Task directions: Check every line below, and copy those that include "agent".
┌─ Records for this task
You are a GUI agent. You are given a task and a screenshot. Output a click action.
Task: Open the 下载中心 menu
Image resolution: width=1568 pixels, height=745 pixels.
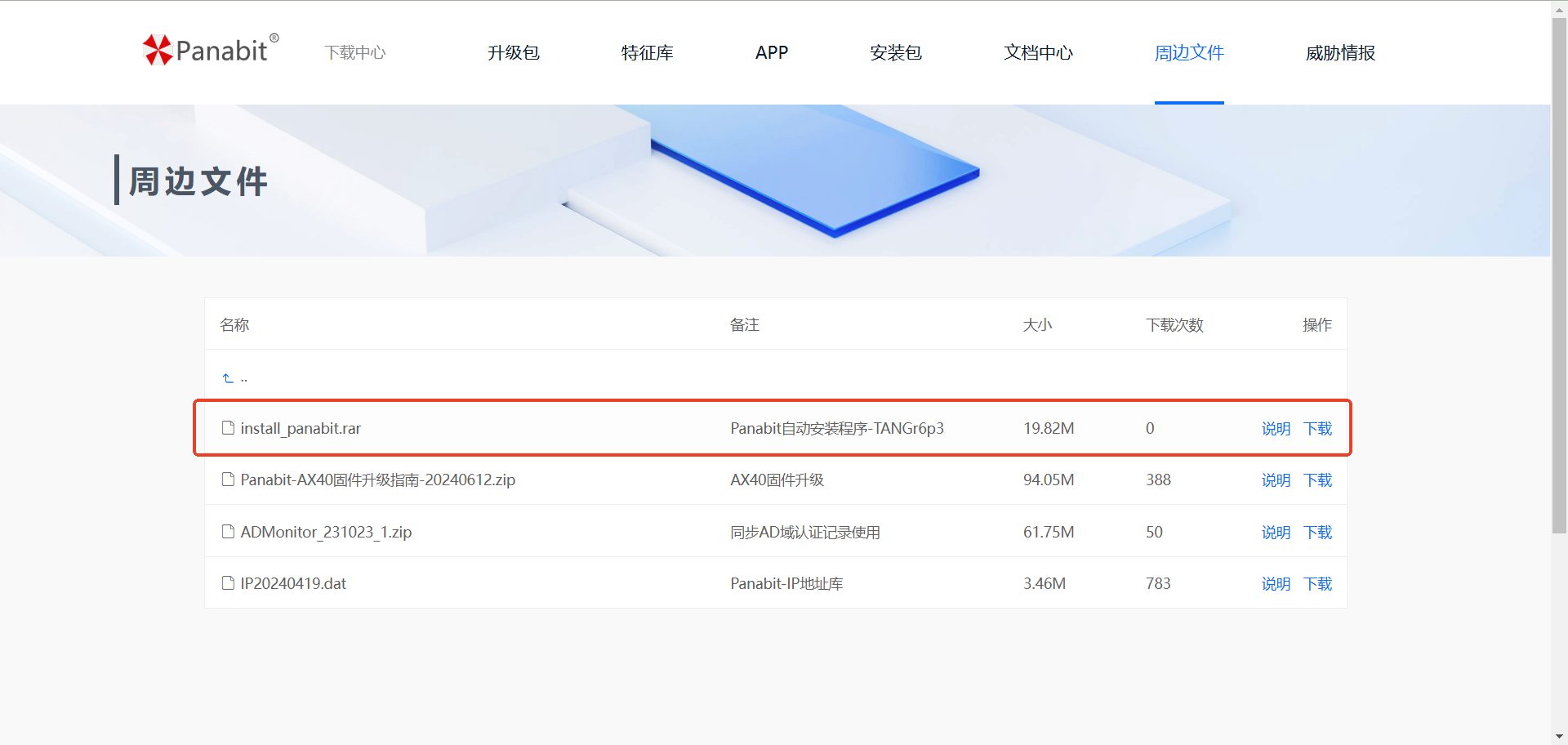354,52
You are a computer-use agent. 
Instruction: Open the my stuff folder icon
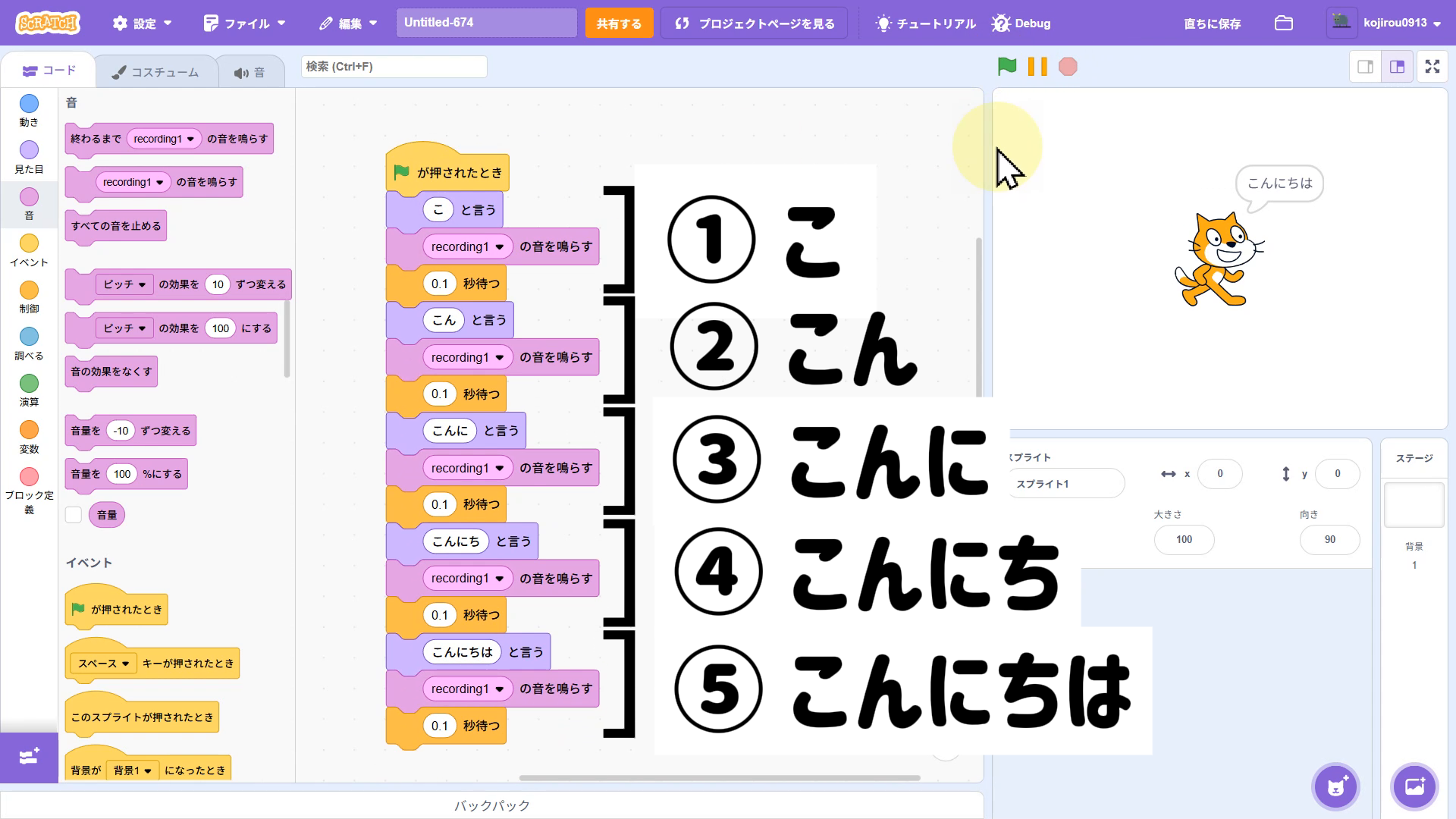tap(1283, 23)
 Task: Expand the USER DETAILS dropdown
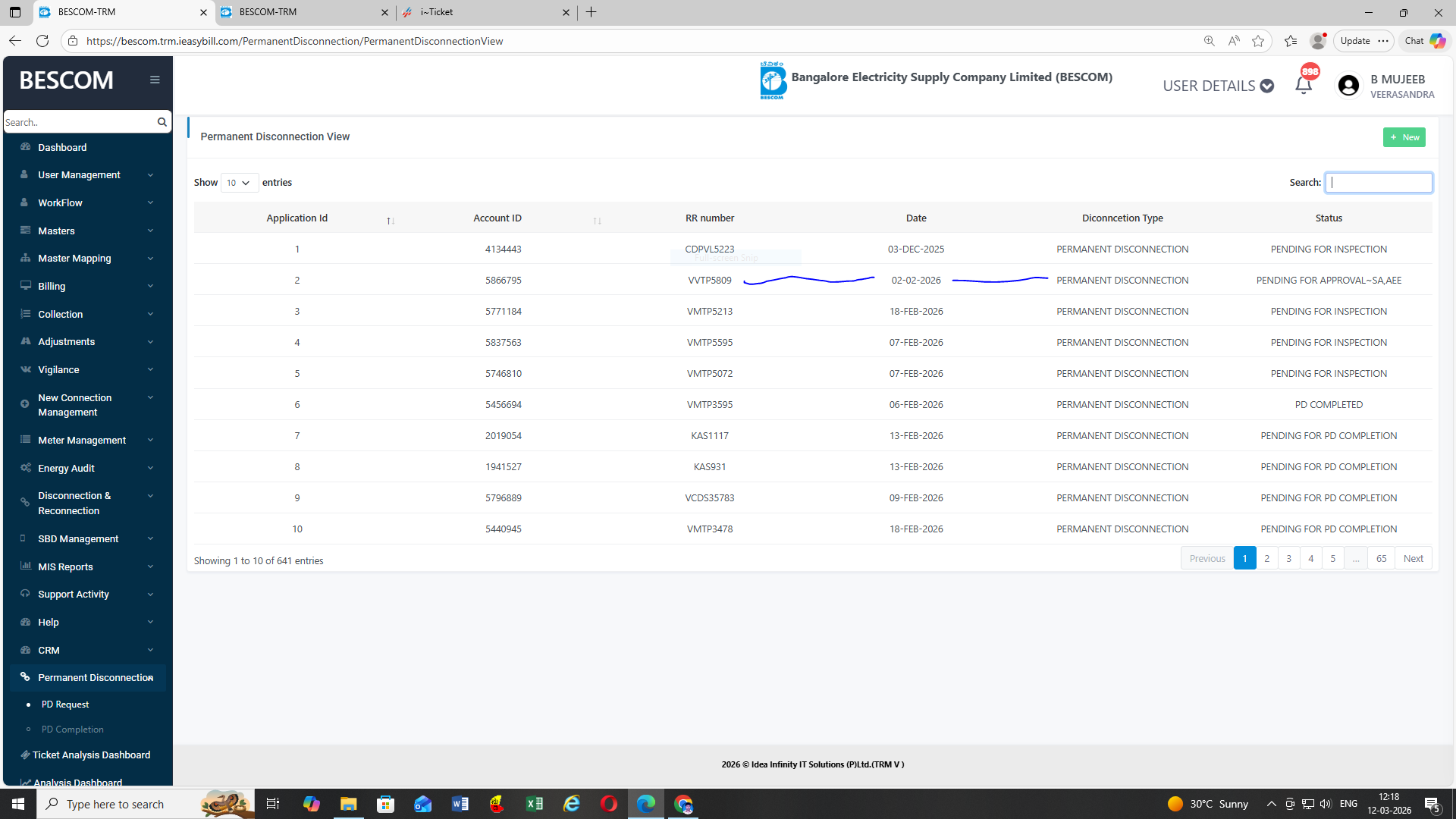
└─
Solution:
You are a GUI agent. You are given a task and a screenshot. Output a click action.
You are a computer-use agent. 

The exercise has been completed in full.